Em Sampa ainda é muito pior

O horário eleitoral é incrível, mais ainda em Sampa. Celso Russomano, do PRB, após lembrar ao público que é conhecido há décadas do povo mais humilde, toca em um ponto interessante. Diz que se nega a criar qualquer hospital ou centro de atendimento, antes de dotar as unidades existentes de médicos e enfermeiras. O segundo colocado nas pesquisas, José Serra, parece não estar muito à vontade diante da música escolhida por seus assessores para o programa: o sucesso “Eu quero tchu, eu quero tcha”. Mesmo assim, o tucano promete colocar creches junto a estações do Metrô.

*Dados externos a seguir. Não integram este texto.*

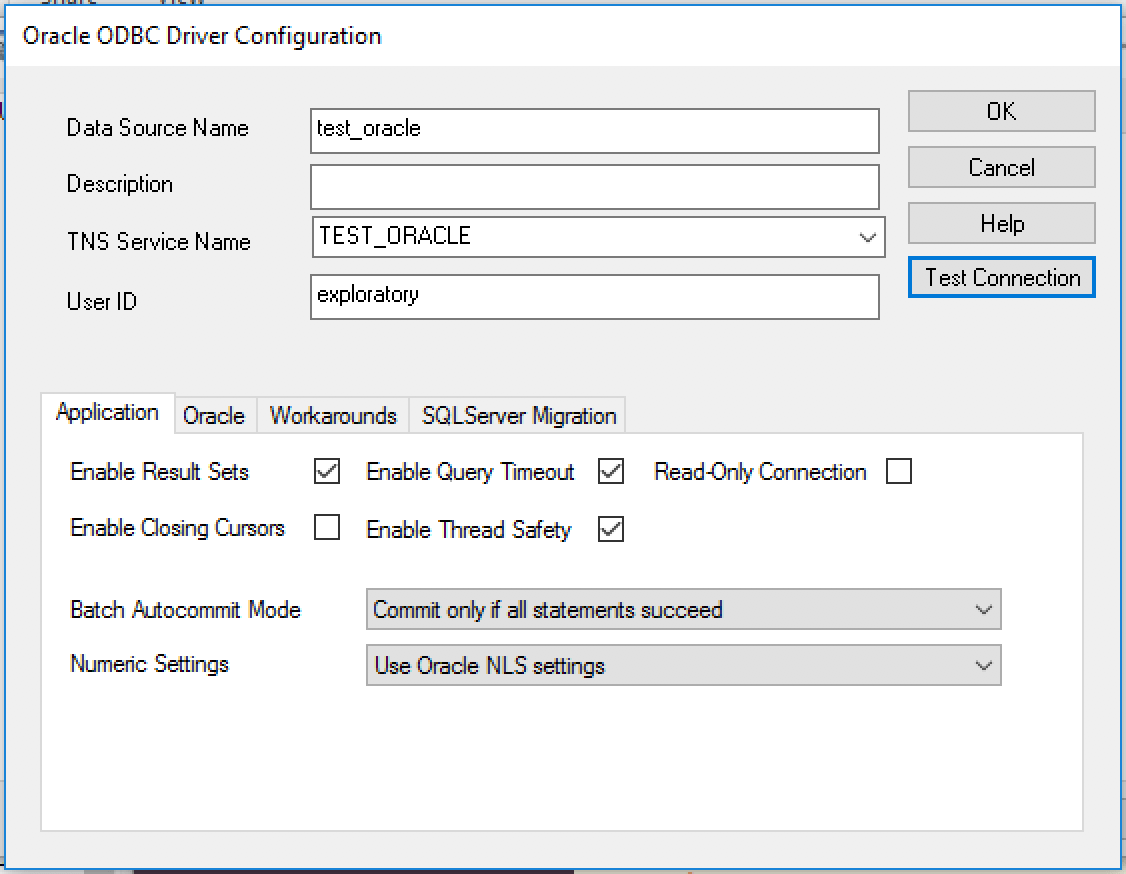This screenshot has width=1126, height=874.
Task: Enable the Read-Only Connection checkbox
Action: (898, 471)
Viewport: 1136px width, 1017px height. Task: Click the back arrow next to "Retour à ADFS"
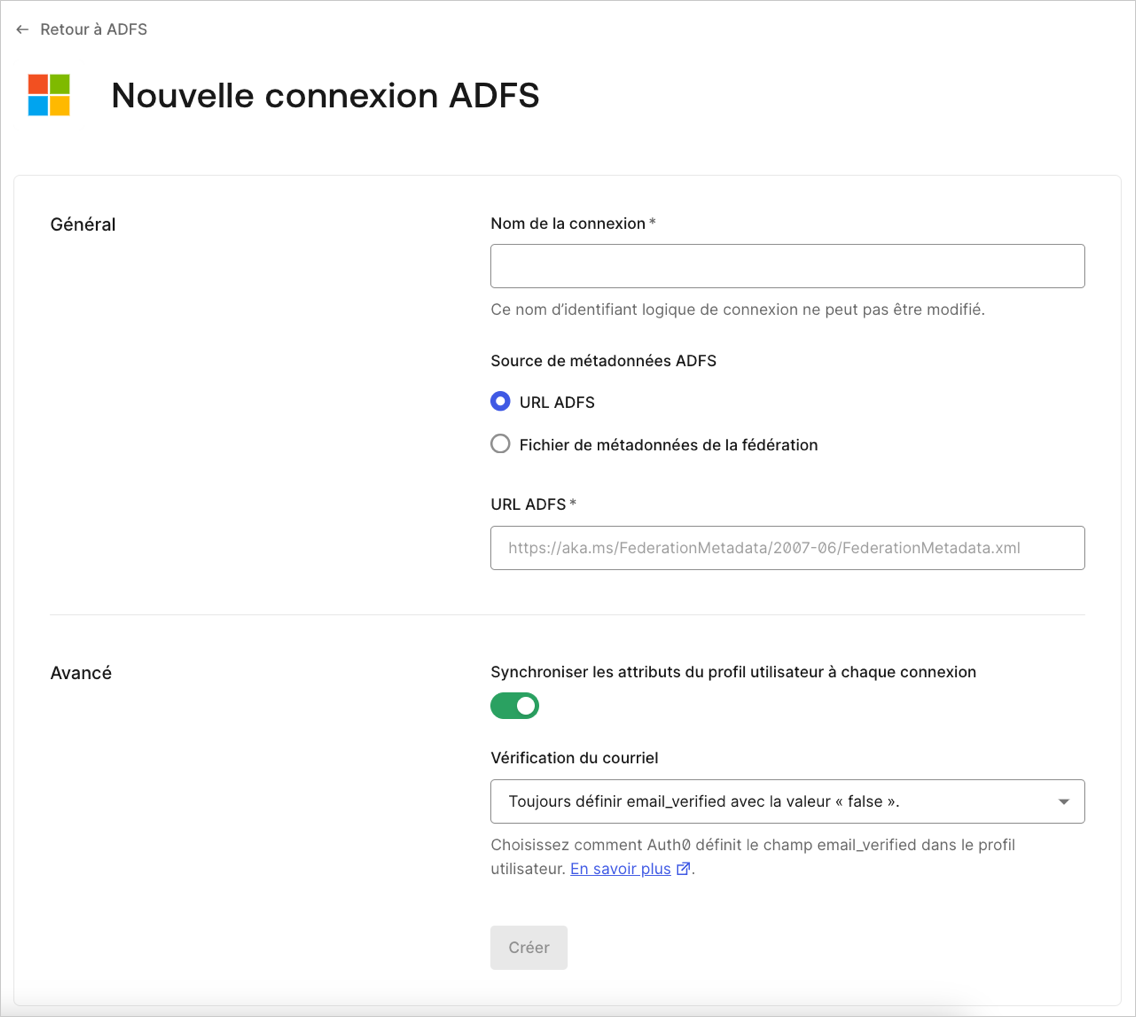[22, 29]
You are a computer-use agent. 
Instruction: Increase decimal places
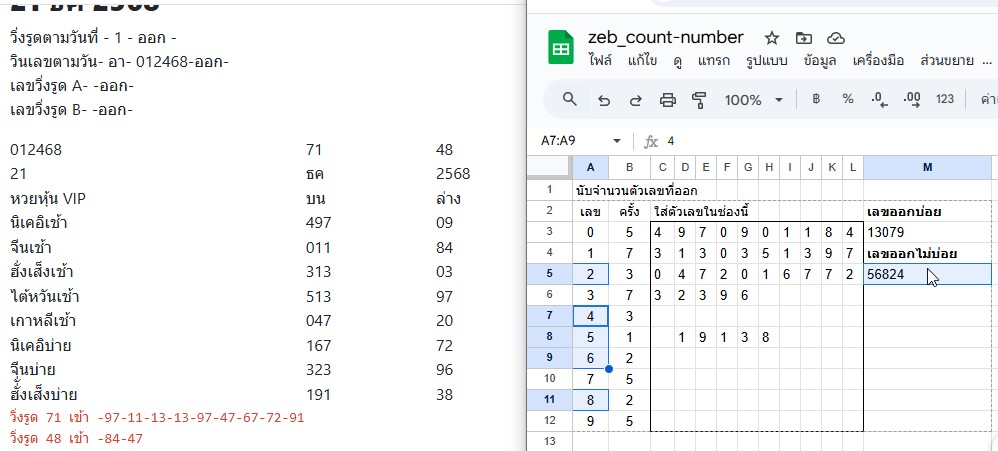coord(911,99)
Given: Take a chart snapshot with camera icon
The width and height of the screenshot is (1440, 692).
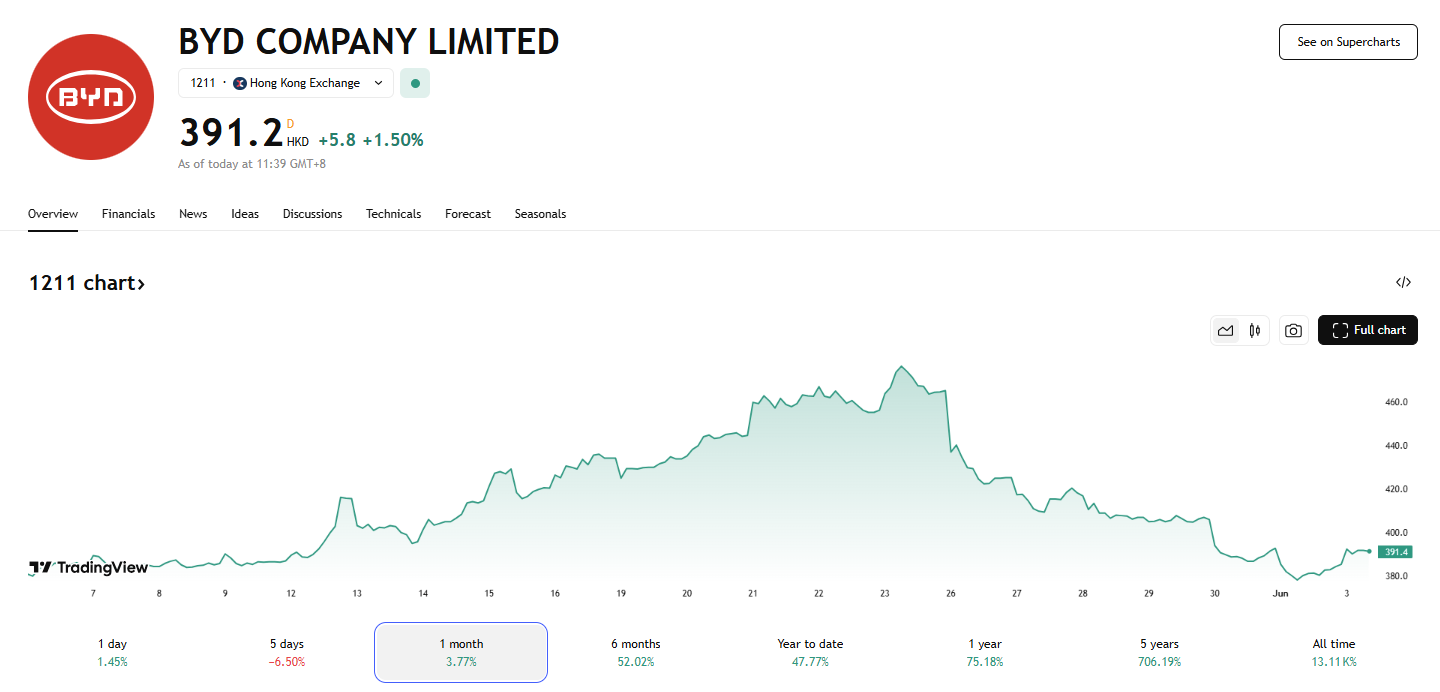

Paulinho, da Força Sindical e do PDT, afirma que o povo sofre com os deslocamentos e que vai estimular as empresas a se instalarem próximo a grandes adensamentos de pessoas humildes – o que é ótima ideia, mas praticamente impossível de ser cumprida. 

Gabriel Chalita, do PMDB, destaca que vai atuar na educação e que concentrará esforços para transferir gente das favelas para habitações formais. 

O que chama a atenção, no entanto, é o programa de Fernando Haddad. Todo o tempo, ele é entrevistado por Lula, que fala mais do que o candidato.Lula é chamado, tanto por Haddad como pelo locutor de “presidente” e não “ex”. 

Lula cita brevemente Dilma e diz que seu governo fez mais escolas técnicas de que todos os governos anteriores e lembra o desempenho de Haddad no Ministério da Educação – sem citar os problemas com provas anuladas do Enem. Destaca que, embora nordestino, foi adotado por São Paulo. Como a eleição é para a capital paulista, esclarece Lula que mora em São Bernardo do Campo, mas passa 14h por dia na capital, ou seja, nas restantes dez horas dorme, toma banho e cumpre todas suas tarefas em casa e com a família.